Österreichischer Milchpreis unter deutschem Niveau

"Der Erzeugermilchpreis hat im vergangenen Jahr die notwendige positive Entwicklung genommen, diese war aber gegenüber Deutschland deutlich gebremster. Die Ursache war, dass in Österreich die Produktpreisanhebungen im Handel wesentlich zäher umzusetzen waren als in der BRD. Zudem konnten die großen deutschen Milchverarbeiter die gute Exportsituation nach China besser nutzen als unsere heimischen Molkereien, die sich im Exporthandel vor allem auf den EU-Binnenmarkt konzentrieren", erläuterte der Präsident.

China als wichtiger Preismotor

China habe zwischen 2011 und 2013 den Import von Milchpulver von 318.000 t auf 618.000 t nahezu verdoppelt. "Gerade in der Kinderernährung setzen die chinesischen Konsumenten auf europäische Ware. Vor allem der Melaminskandal im Jahre 2008 hat die Menschen dort verunsichert. Die dadurch gestiegenen Importe haben das Milchgeschäft auf dem Weltmarkt sehr positiv beeinflusst", ergänzte der LK-Präsident.

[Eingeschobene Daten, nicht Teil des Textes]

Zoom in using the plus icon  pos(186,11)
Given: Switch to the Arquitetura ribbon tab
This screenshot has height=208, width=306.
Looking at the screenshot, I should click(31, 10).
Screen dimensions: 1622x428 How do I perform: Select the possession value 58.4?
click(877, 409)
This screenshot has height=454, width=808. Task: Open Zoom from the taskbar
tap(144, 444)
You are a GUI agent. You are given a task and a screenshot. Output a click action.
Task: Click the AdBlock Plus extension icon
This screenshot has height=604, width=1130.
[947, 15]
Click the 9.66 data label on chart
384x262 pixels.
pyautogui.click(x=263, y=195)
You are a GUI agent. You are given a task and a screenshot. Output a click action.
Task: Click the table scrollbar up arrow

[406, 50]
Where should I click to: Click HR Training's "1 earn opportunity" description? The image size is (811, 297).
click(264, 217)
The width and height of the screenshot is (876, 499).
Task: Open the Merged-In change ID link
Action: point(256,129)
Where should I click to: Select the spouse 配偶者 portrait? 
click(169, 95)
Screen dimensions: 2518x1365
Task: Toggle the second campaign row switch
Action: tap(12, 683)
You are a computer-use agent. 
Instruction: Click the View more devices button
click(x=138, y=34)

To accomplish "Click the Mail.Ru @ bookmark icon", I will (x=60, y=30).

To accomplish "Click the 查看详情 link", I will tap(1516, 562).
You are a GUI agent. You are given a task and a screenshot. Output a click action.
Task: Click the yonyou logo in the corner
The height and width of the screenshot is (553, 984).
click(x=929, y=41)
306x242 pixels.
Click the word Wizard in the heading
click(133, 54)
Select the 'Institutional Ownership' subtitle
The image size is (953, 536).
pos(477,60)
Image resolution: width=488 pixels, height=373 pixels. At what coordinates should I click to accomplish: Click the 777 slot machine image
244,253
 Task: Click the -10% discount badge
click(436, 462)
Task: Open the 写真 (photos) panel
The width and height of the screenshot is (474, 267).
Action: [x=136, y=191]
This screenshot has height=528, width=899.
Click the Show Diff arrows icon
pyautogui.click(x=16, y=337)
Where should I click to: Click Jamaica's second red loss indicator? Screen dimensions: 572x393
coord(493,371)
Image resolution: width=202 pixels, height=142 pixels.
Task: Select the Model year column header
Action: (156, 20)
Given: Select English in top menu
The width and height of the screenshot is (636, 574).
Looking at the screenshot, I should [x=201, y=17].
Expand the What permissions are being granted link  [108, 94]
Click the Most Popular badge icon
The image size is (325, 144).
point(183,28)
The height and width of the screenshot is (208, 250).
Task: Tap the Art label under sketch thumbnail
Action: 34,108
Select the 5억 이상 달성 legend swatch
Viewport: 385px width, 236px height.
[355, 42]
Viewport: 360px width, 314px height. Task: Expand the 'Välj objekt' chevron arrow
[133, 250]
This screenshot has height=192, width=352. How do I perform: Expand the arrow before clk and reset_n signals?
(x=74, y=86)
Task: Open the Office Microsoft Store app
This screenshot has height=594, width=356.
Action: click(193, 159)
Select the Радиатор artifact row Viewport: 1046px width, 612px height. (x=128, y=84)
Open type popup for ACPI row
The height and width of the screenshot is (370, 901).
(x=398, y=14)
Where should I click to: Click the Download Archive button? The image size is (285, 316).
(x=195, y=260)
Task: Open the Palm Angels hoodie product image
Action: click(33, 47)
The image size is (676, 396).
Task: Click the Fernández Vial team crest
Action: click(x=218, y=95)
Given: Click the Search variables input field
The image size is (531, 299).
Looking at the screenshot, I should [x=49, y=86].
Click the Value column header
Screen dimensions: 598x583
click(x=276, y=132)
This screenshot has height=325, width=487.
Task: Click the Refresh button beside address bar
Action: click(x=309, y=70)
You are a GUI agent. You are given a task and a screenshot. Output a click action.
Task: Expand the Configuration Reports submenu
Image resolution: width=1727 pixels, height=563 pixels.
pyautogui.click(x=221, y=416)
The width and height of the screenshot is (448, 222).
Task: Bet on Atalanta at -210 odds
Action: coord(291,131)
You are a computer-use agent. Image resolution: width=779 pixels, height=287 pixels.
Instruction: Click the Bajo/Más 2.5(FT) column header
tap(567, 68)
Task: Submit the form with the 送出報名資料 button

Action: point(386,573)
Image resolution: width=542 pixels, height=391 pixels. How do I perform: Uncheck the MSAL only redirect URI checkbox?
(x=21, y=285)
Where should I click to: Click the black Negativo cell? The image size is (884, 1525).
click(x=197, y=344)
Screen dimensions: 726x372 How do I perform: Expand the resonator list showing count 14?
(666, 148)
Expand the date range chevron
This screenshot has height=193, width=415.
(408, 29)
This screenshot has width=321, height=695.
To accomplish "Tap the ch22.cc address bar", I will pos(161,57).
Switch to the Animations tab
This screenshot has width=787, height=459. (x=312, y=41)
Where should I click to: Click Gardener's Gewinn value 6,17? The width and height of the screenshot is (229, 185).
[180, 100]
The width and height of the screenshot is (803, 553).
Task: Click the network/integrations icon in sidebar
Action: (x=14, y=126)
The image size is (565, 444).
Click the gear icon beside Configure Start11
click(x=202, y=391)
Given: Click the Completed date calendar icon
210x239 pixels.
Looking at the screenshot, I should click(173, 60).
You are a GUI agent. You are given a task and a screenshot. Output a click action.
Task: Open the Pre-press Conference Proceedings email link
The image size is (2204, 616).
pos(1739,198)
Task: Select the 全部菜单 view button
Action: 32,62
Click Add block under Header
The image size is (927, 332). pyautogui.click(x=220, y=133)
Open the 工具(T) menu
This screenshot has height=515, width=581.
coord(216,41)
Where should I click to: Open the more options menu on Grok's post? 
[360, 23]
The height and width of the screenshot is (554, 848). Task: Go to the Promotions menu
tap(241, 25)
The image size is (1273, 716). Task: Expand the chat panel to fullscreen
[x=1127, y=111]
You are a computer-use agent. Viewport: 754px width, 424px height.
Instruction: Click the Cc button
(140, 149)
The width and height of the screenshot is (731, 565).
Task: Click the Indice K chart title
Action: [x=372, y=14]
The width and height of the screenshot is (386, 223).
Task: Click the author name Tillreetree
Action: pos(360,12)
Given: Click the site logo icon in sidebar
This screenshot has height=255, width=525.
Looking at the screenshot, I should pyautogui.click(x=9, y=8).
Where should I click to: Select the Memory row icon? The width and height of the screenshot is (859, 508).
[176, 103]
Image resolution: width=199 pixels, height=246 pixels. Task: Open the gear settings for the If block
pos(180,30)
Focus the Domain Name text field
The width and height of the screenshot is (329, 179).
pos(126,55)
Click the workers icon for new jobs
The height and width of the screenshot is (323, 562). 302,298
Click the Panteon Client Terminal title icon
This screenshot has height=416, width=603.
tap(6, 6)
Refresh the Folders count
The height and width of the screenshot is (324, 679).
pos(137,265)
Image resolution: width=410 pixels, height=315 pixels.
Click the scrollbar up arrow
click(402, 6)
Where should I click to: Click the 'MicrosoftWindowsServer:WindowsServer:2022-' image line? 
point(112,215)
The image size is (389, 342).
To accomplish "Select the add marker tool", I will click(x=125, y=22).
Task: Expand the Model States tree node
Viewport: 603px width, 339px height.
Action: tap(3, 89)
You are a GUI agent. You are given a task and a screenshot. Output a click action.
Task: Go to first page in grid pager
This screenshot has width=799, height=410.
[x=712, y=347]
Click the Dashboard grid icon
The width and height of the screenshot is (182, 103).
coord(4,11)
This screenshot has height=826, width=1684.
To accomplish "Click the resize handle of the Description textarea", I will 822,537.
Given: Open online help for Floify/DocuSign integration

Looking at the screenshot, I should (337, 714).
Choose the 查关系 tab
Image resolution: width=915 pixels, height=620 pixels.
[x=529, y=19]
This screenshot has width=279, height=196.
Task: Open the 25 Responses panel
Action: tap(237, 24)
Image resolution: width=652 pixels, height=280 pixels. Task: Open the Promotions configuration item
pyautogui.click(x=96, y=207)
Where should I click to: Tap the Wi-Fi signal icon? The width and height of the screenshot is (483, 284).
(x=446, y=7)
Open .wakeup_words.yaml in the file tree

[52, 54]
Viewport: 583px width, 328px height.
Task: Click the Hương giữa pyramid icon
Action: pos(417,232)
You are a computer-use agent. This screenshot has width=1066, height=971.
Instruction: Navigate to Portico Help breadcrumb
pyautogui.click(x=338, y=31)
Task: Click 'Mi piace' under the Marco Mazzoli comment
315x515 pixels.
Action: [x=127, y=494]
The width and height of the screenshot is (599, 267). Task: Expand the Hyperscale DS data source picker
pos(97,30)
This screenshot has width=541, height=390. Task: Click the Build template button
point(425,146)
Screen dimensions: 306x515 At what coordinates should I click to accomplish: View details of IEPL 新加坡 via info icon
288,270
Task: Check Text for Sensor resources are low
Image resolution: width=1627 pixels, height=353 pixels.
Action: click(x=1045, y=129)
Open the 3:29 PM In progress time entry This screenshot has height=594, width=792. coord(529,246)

Entlastung bei der EU-Zusatzabgabe notwendig

Im letzten Jahr der EU-Quotenregelung drohe den heimischen Milchbauern bei Überlieferung ihres Kontingentes abermals eine hohe Strafzahlung an Brüssel. "Kurioserweise wird diese Abgabe erst dann fällig, wenn es die Milchquote gar nicht mehr gibt", stellte Titschenbacher fest. Er verlangte daher von EU-Agrarkommissar Dacian Ciolos entlastende Maßnahmen, wie beispielsweise die Absenkung der Fettkorrektur, um den österreichischen Bauern den Übergang in das quotenlose System nicht zusätzlich zu erschweren.

Freihandelsabkommen EU/USA: Gegen Verwässerung der Qualitätsstandards

"Das derzeit in Verhandlung stehende Freihandelsabkommen (TTIP) zwischen der EU und den USA darf nicht dazu führen, dass unser hohes Qualitätsniveau und die Sicherheit unserer Lebensmittel durch Zugeständnisse an die amerikanische Seite ausgehöhlt werden", forderte Titschenbacher. Allerdings sollte man nicht verschweigen, dass dieses Abkommen für Europa und Österreich auch neue Chancen im Handel mit Milchprodukten bedeuten könnte.